The African swine fever threat to Australia

Michael P. Ward A *
+ Author Affiliations
- Author Affiliations

A Sydney School of Veterinary Science, The University of Sydney, Camden, NSW 2570, Australia.




Michael Ward is Chair, Veterinary Public Health and Food Safety in the Sydney School of Veterinary Science. He is a veterinary epidemiologist with experience in analytical epidemiological methods, spatial epidemiology and simulation modelling. He has more than 35 years’ experience in conducting research on infectious diseases. Michael is a veterinary graduate of the University of Queensland and has held positions within the Queensland Department of Primary Industries and the veterinary schools at Purdue University (Indiana) and Texas A&M University. He returned to Australia from Texas in 2008 to take up his current position at The University of Sydney. In 2010, Michael organised and hosted the GEOVET conference. He has acted as Associate Editor for the journals Preventive Veterinary Medicine and Zoonoses and Public Health. Michael is currently the Editor-in-Chief, Transboundary and Emerging Diseases. He currently leads the Local Organising Committee for the 17th International Symposium on Veterinary Epidemiology and Economics, planned for Sydney in 2024.

* Correspondence to: michael.ward@sydney.edu.au

Microbiology Australia 43(4) 183-185 https://doi.org/10.1071/MA22060
Submitted: 10 October 2022  Accepted: 18 November 2022   Published: 7 December 2022

© 2022 The Author(s) (or their employer(s)). Published by CSIRO Publishing on behalf of the ASM. This is an open access article distributed under the Creative Commons Attribution-NonCommercial-NoDerivatives 4.0 International License (CC BY-NC-ND)

Abstract

African swine fever (ASF) is not a new disease: its impact on domestic pig production in Africa was first documented 100 years ago. For most of the twentieth century ASF was considered a disease of Africa, with occasional incursions into Europe and the western hemisphere. However, during the past two decades, ASF has emerged as a truly global diseases, invading parts of Europe and spreading throughout Asia. By 2020, ASF had spread as far as Papua New Guinea. Why ASF has spread such distances so quickly is not well understood, however the movement of both live pigs and pork products undoubtedly is a major contributing factor. The role that wild pigs play in the spread and maintenance of ASF virus is a topic of ongoing debate. Adding to the complexity of the epidemiology of this disease, ASF virus can be transmitted by some tick species in particular ecosystems. Australia is vulnerable to an ASF virus incursion. The threat is further heightened by the uncertainty regarding whether our large and widely distributed feral pig population would become endemically infected, creating a barrier to eradication of the disease. Preventing an incursion of ASF virus relies on ongoing risk assessments based on where the virus currently exists, and the disease pathways for introduction. Within the Australian context, regulatory enforcement and surveillance of illegally important pork products is paramount to minimise the treat that ASF poses.

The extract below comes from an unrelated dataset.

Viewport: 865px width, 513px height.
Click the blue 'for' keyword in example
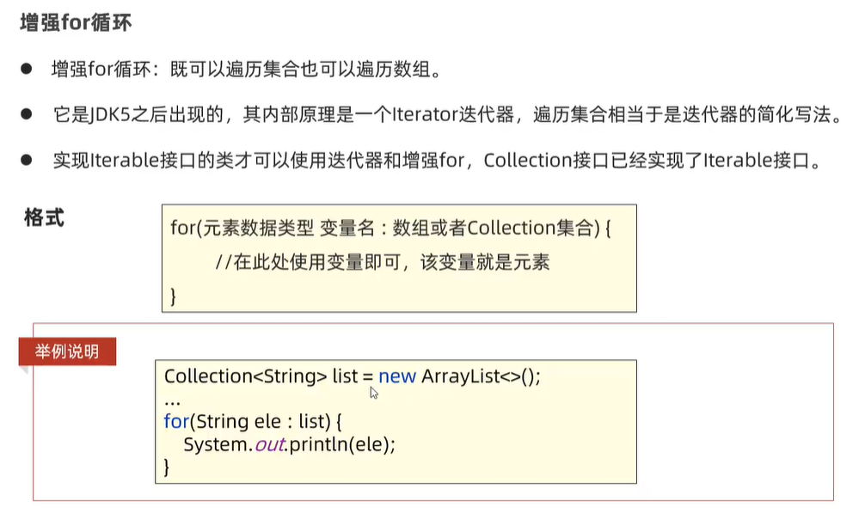click(x=175, y=422)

Keywords: African swine fever virus, biosecurity, epidemiology, pig, risk assessment, suid, surveillance, transboundary spread.

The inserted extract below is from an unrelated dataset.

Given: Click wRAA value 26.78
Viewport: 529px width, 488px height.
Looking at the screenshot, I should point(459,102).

African swine fever (ASF) was first documented as a disease of domestic pigs in Africa 100 years ago.1 Despite some spread events outside of Africa – southern Europe in the 1950s and 1960s, and North and South America in the 1970s and 1980s – during the twentieth century ASF mostly was considered a disease affecting Africa, which involved a wild suid reservoir, tickborne spread, and high morbidity and mortality when the ASF virus (ASFV) spilled over to domestic pig populations. In most cases when ASFV spread outside of Africa, it was eradicated.

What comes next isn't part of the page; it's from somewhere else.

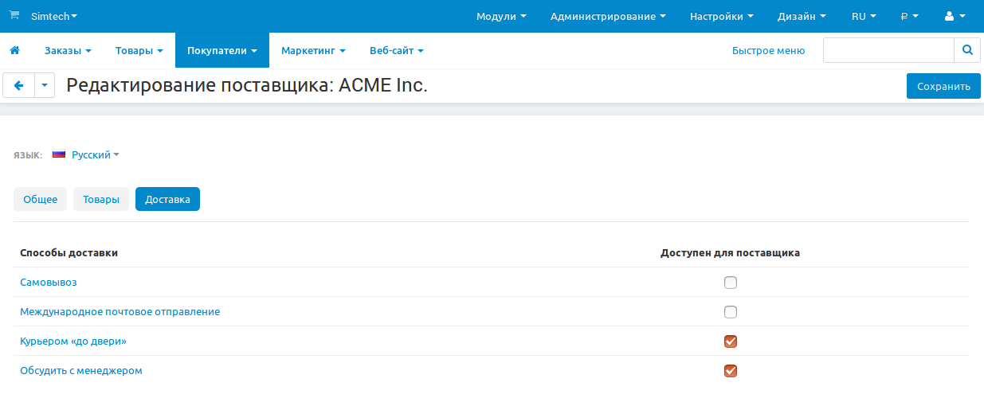The image size is (984, 398).
Task: Open the ruble currency selector
Action: pyautogui.click(x=909, y=16)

However, ASF has emerged and spread through much of the world during the first two decades of this century. A pivotal event was an ASFV incursion into the Republic of Georgia in 2007 and subsequent spread throughout parts of Eastern Europe and Russia, the Baltic and western Europe. ASFV also spread eastwards, entering China in 2018 and quickly spreading throughout east and south Asia. By early 2020 ASFV had reached Indonesia, Timor Leste and Papua New Guinea. Throughout Asia, ASFV appeared to spread in phases, as a propagating epidemic. Besides a clear hotspot developing in China, southeast Asia and in particular northern Vietnam, Laos and Cambodia have become hotspots of ASFV spread. Average mortality rates of about 25% were reported from this pandemic of ASF in Asia.2 Despite the devastating effect of ASF on pig production globally that has resulted in a serious risk to food security in places, ASF has been described as ‘The Forgotten Pandemic’.3 To date, a vaccine has not been successfully used to control this pandemic. Control options are limited to biosecurity measures.

ASFV has not been detected in Australian pigs, although virus fragments have been detected in food products that individuals have attempted to illegally import into Australia, and even in pork product for retail in Melbourne.4 ASFV has reached our doorstep, but what does the future hold?

Although ASFV is highly resistant in the environment, the transboundary spread of this virus has been linked more often to the trade in animal products. For example, the incursion in Brazil in 1978 was likely via food waste from transcontinental flights or animal products imported by tourists.5 Similar routes have been suspected in the incursion of ASFV into China and in the recent incursion in the Dominican Republic; spread within infected countries mostly seems to be via the movement of live pigs and pig products.6,7 The role that wild pigs play in ASFV spread is debatable. In Europe, wild boar (including hunting activities associated with this species) appear to play a role, albeit probably minor in most situations. In Asia the role of wild pigs at present is uncertain. Overall, the evidence that ASFV is transmitted between free-living and domestic pigs is limited.8 The evidence that is available is mostly relevant to the European situation.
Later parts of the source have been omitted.